Stated task:
Copy every line of the material below word for word, leaving out the pictures.

Extracted data:
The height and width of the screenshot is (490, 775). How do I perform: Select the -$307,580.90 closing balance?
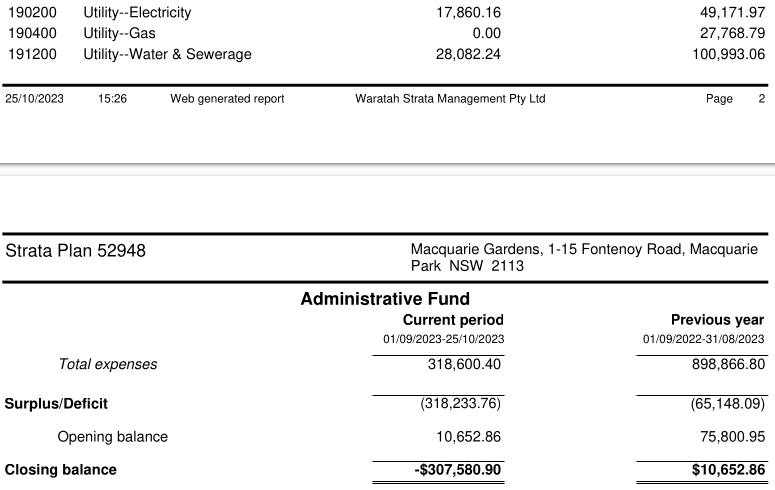tap(458, 470)
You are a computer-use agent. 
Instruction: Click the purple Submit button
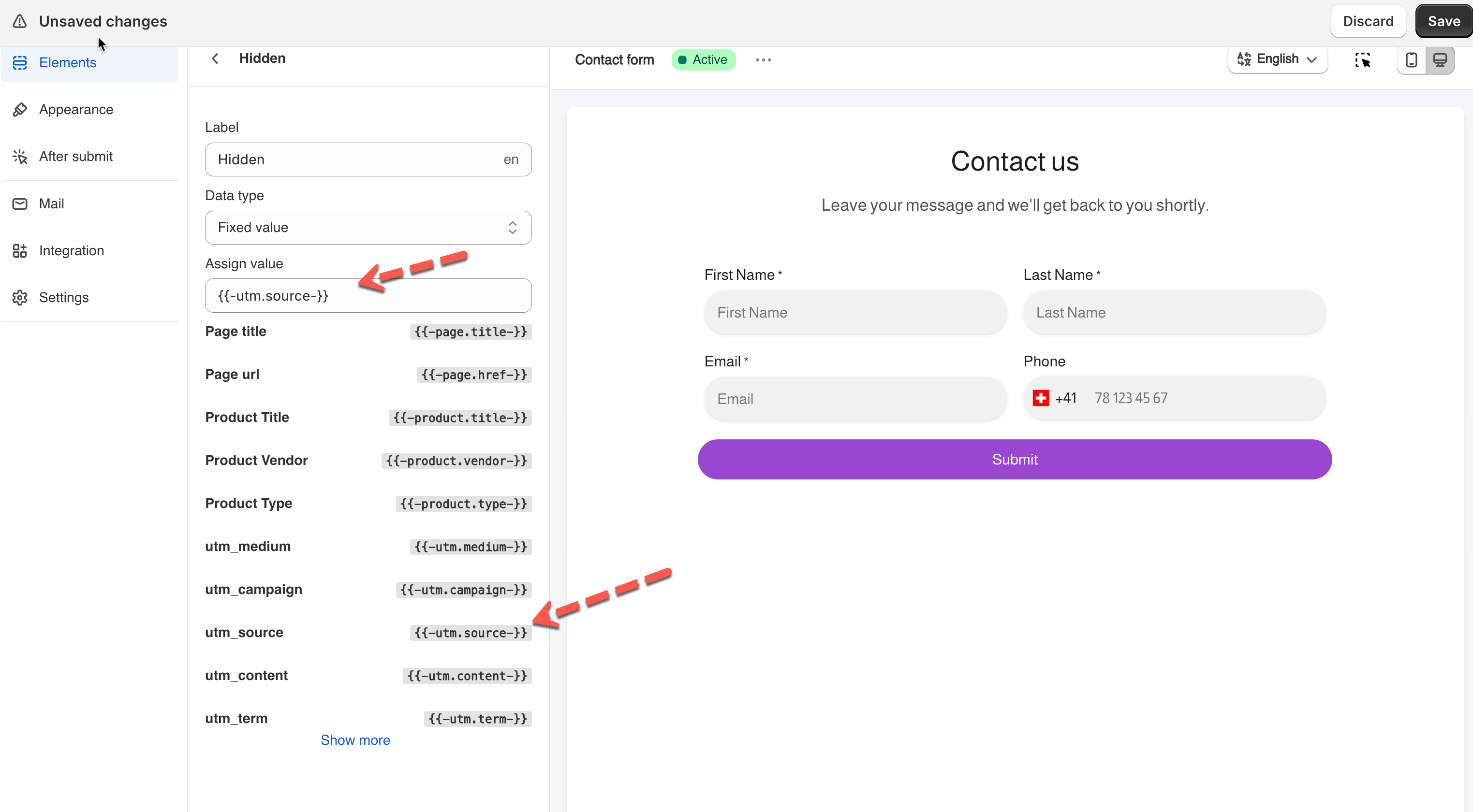[1014, 460]
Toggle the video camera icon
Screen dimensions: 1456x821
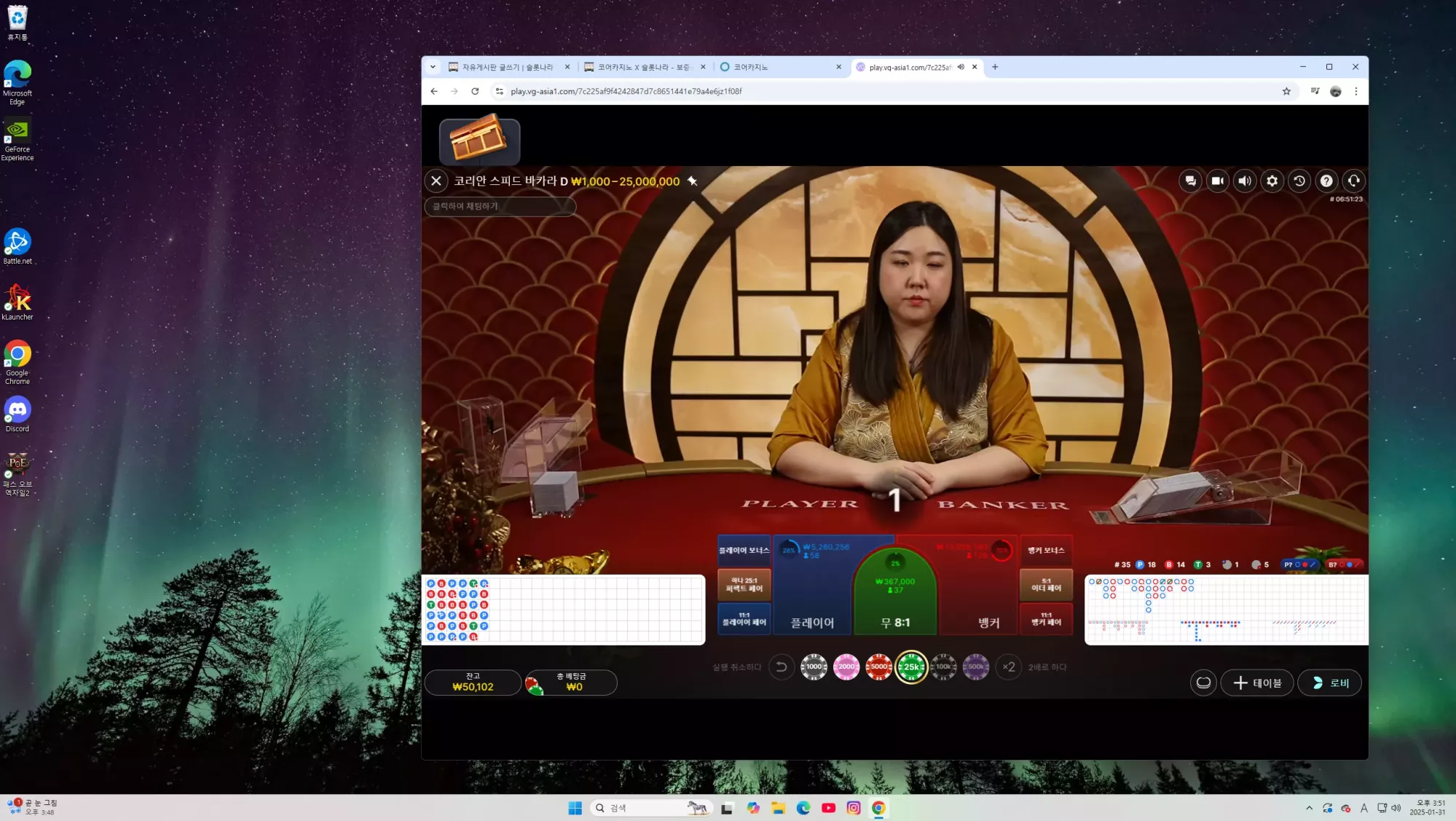[x=1217, y=181]
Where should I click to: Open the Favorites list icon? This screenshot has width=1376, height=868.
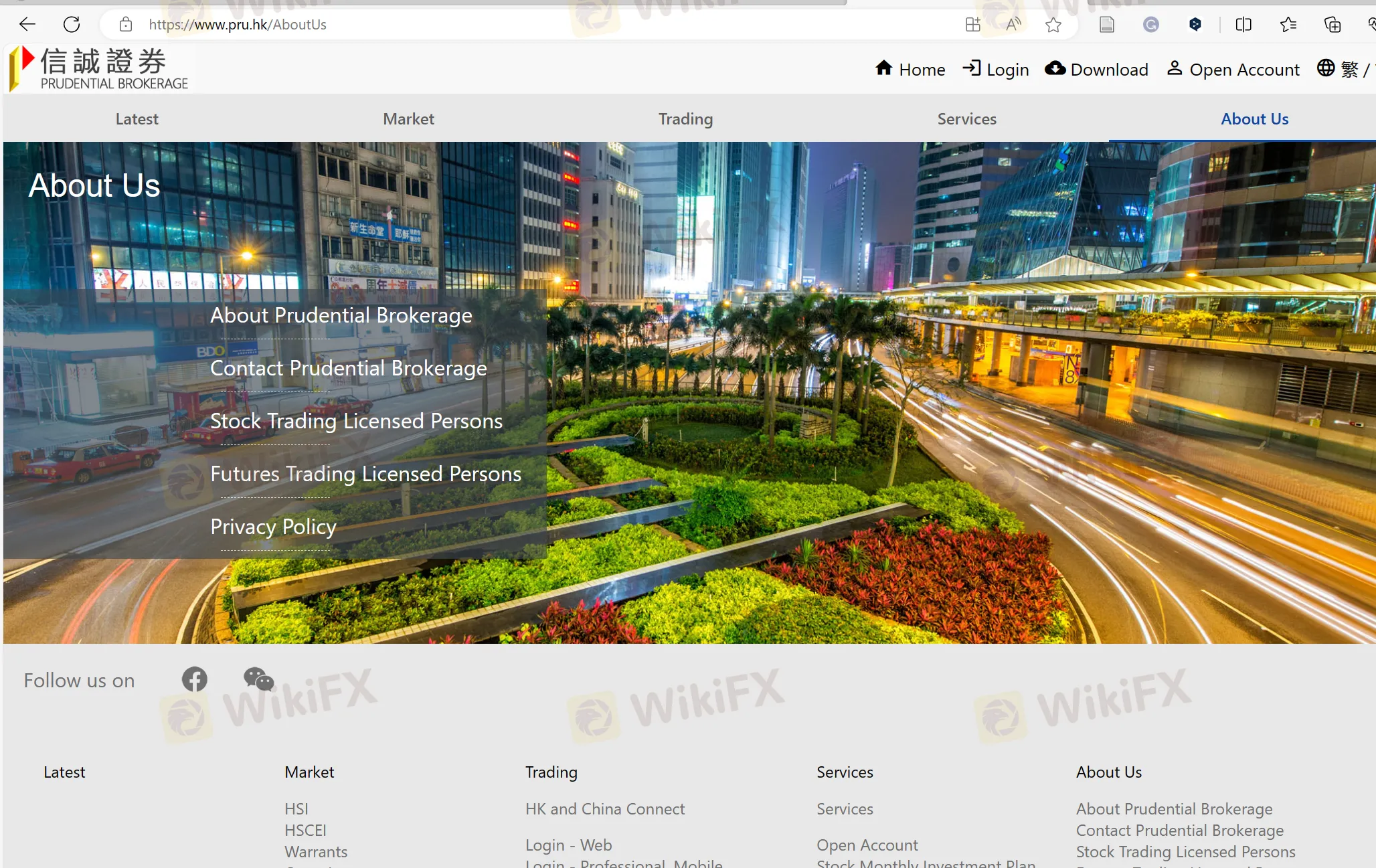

Reply to the exercise:
The height and width of the screenshot is (490, 775). How do I perform: Select the -$307,580.90 closing balance?
tap(458, 470)
You are a computer-use agent. 
Instruction: Click the purple Submit button
[1014, 460]
Toggle the video camera icon
Screen dimensions: 1456x821
[x=1217, y=181]
Where should I click to: Open the Favorites list icon? This screenshot has width=1376, height=868.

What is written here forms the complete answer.